Your goal: What you return should match the data word for word, minus the images.

Supplied material:
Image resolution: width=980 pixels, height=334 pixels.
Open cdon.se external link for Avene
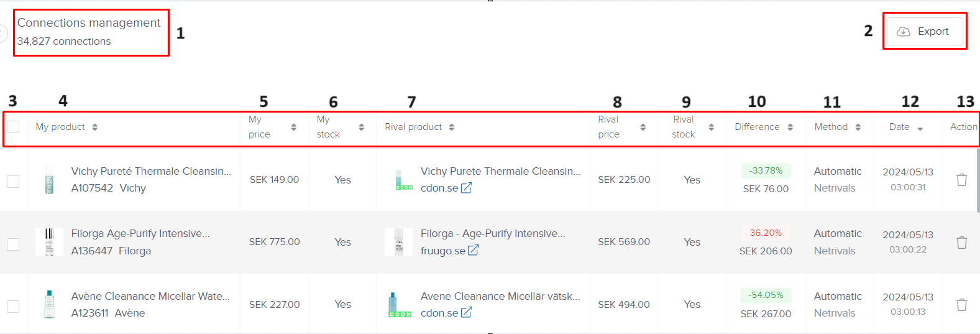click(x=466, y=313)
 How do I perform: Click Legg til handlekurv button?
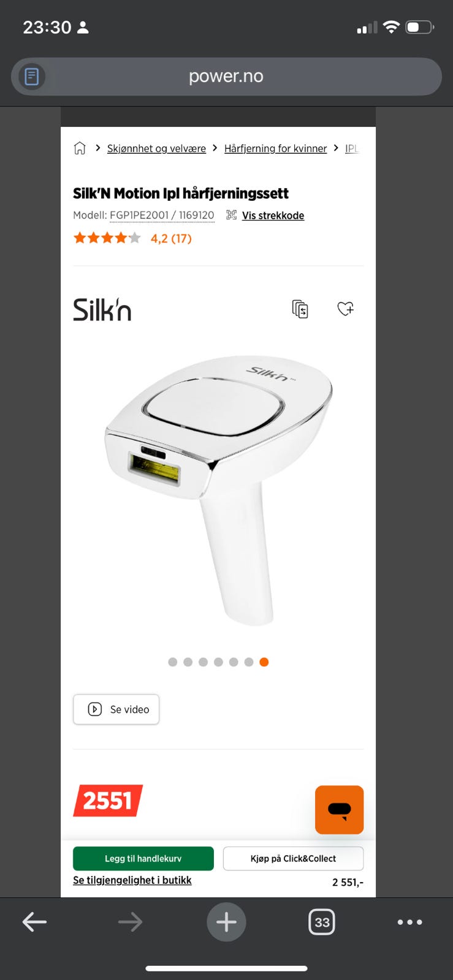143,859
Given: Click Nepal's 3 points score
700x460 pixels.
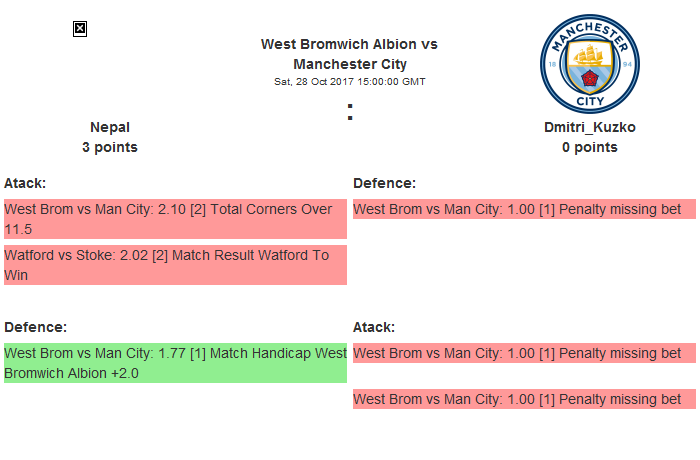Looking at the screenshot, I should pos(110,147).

Output for this task:
Image resolution: width=980 pixels, height=334 pixels.
Open cdon.se external link for Avene
click(x=466, y=313)
 How do I perform: Click Legg til handlekurv button?
143,859
Given: Click Nepal's 3 points score
700x460 pixels.
Looking at the screenshot, I should pos(110,147).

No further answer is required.